Sys.setlocale("LC_TIME", "Korean")

# 월(month)  구하기
add_df2$month <-factor(substr(add_df2$Date,6,7),
                       levels = c('01', '02', '03', '04', '05', '06', '07', '08', '09', '10', '11', '12'))
summary(add_df2$month)

add_df3$month <-factor(substr(add_df3$Date,6,7),
                       levels = c('01', '02', '03', '04', '05', '06', '07', '08', '09', '10', '11', '12'))
summary(add_df3$month)

add_df4$month <-factor(substr(add_df4$Date,6,7),
                       levels = c('01', '02', '03', '04', '05', '06', '07', '08', '09', '10', '11', '12'))
summary(add_df4$month)


# 특일 데이터 범주화 추가
add_df2$isHolyday <- as.numeric(!is.na(left_join(add_df2, df_holiday)$dateName))
add_df3$isHolyday <- as.numeric(!is.na(left_join(add_df3, df_holiday)$dateName))
add_df4$isHolyday <- as.numeric(!is.na(left_join(add_df4, df_holiday)$dateName))

### 시계열 적용 시작
ts2_train <- ts(btv_pre_roll2$REQ, start = 1, frequency = 7)
ts3_train <- ts(btv_pre_roll3$REQ, start = 1, frequency = 7)
time(ts2_train)
time(ts3_train)

ts4_train <- ts(btv_pre_roll4$REQ, start = 1, frequency = 7)
time(ts4_train)

# ETS (지수평활(exponential smoothing))
fit1 <- ets(ts2_train) 
fit1_2 <- ets(ts3_train) 
fit1_3 <- ets(ts4_train) 

fcast1 <- forecast(fit1, h=31); autoplot(fcast1) # 5월 예측
fcast1_2 <- forecast(fit1_2, h=30); autoplot(fcast1_2) # 6월 예측
fcast1_3 <- forecast(fit1_3, h=31); autoplot(fcast1_3) # 7월 예측


checkresiduals(fit1); summary(fcast1) # 5월
checkresiduals(fit1_2); summary(fcast1_2) # 6월
checkresiduals(fit1_3); summary(fcast1_3) # 7월

autoplot(fit1) + ylab("fcast1, ETS 광고인벤 예측(ts2_train)") # 5월
autoplot(fit1_2) + ylab("fcast1_2, ETS 광고인벤 예측(ts3_train)") # 6월
autoplot(fit1_3) + ylab("fcast1_3, ETS 광고인벤 예측(ts4_train)") # 7월


# ARIMA auto (자기회귀누적이동평균(ARIMA, AutoRegressive Integrated Moving Average)
fit2 <- auto.arima(ts2_train) # 5월
fit2_2 <- auto.arima(ts3_train) # 6월
fit2_3 <- auto.arima(ts4_train) # 7월

fcast2 <- forecast(fit2, h=31); autoplot(fcast2) # 5월 
fcast2_2 <- forecast(fit2_2, h=30); autoplot(fcast2_2) # 6월
fcast2_3 <- forecast(fit2_3, h=31); autoplot(fcast2_3) # 7월

checkresiduals(fit2); summary(fcast2)
checkresiduals(fit2_2); summary(fcast2_2)
checkresiduals(fit2_3); summary(fcast2_3)

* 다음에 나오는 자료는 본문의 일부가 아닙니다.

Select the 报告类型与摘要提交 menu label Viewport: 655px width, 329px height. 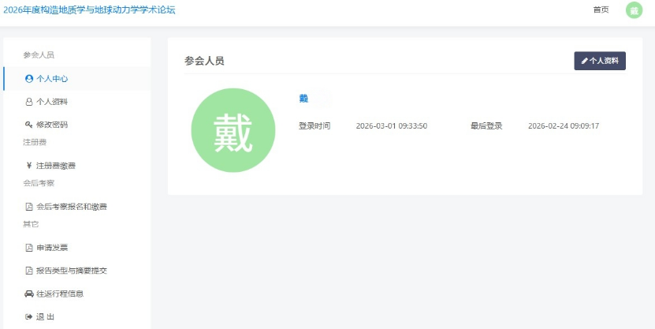point(72,271)
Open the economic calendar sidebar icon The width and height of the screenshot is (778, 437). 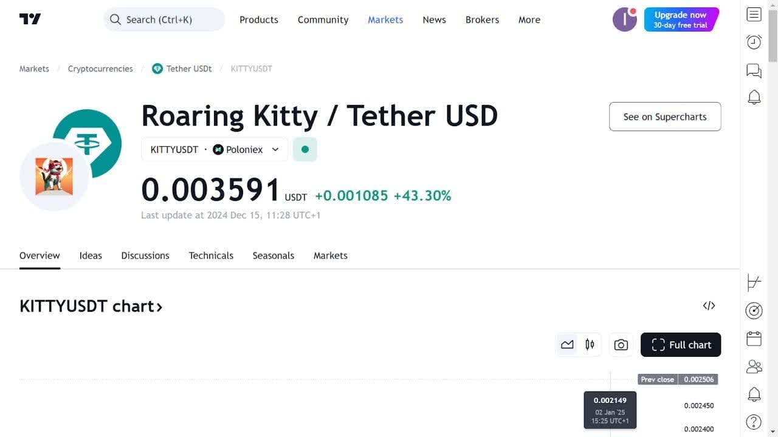click(754, 338)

autoplot(fit2) + ylab("fcast2, ARIMA(auto) 광고인벤 예측(ts2_train)") # 5월
autoplot(fit2_2) + ylab("fcast2_2, ARIMA(auto) 광고인벤 예측(ts3_train)") # 6월
autoplot(fit2_3) + ylab("fcast2_3, ARIMA(auto) 광고인벤 예측(ts4_train)") # 7월

#예측하기 > # ETS, ARIMA auto
#2019년 5월 
t1 <- length(fcast1$fitted)-30; t2 <- length(fcast1$fitted)
paste(sum(fcast1$lower[,"95%"]), "/", sum(fcast1$fitted[t1:t2]), "/", sum(fcast1$upper[,"95%"]))
paste(sum(fcast1$lower[,"80%"]), "/", sum(fcast1$fitted[t1:t2]), "/", sum(fcast1$upper[,"80%"]))
paste(sum(fcast2$lower[,"95%"]), "/", sum(fcast2$fitted[t1:t2]), "/", sum(fcast2$upper[,"95%"]))
paste(sum(fcast2$lower[,"80%"]), "/", sum(fcast2$fitted[t1:t2]), "/", sum(fcast2$upper[,"80%"]))
#2019년 6월
t1 <- length(fcast1_2$fitted)-29; t2 <- length(fcast1_2$fitted)
paste(sum(fcast1_2$lower[,"95%"]), "/", sum(fcast1_2$fitted[t1:t2]), "/", sum(fcast1_2$upper[,"95%"]))
paste(sum(fcast1_2$lower[,"80%"]), "/", sum(fcast1_2$fitted[t1:t2]), "/", sum(fcast1_2$upper[,"80%"]))
paste(sum(fcast2_2$lower[,"95%"]), "/", sum(fcast2_2$fitted[t1:t2]), "/", sum(fcast2_2$upper[,"95%"]))
paste(sum(fcast2_2$lower[,"80%"]), "/", sum(fcast2_2$fitted[t1:t2]), "/", sum(fcast2_2$upper[,"80%"]))
#2019년 7월
t1 <- length(fcast1_3$fitted)-29; t2 <- length(fcast1_3$fitted)
paste(sum(fcast1_3$lower[,"95%"]), "/", sum(fcast1_3$fitted[t1:t2]), "/", sum(fcast1_3$upper[,"95%"]))
paste(sum(fcast1_3$lower[,"80%"]), "/", sum(fcast1_3$fitted[t1:t2]), "/", sum(fcast1_3$upper[,"80%"]))
paste(sum(fcast2_3$lower[,"95%"]), "/", sum(fcast2_3$fitted[t1:t2]), "/", sum(fcast2_3$upper[,"95%"]))
paste(sum(fcast2_3$lower[,"80%"]), "/", sum(fcast2_3$fitted[t1:t2]), "/", sum(fcast2_3$upper[,"80%"]))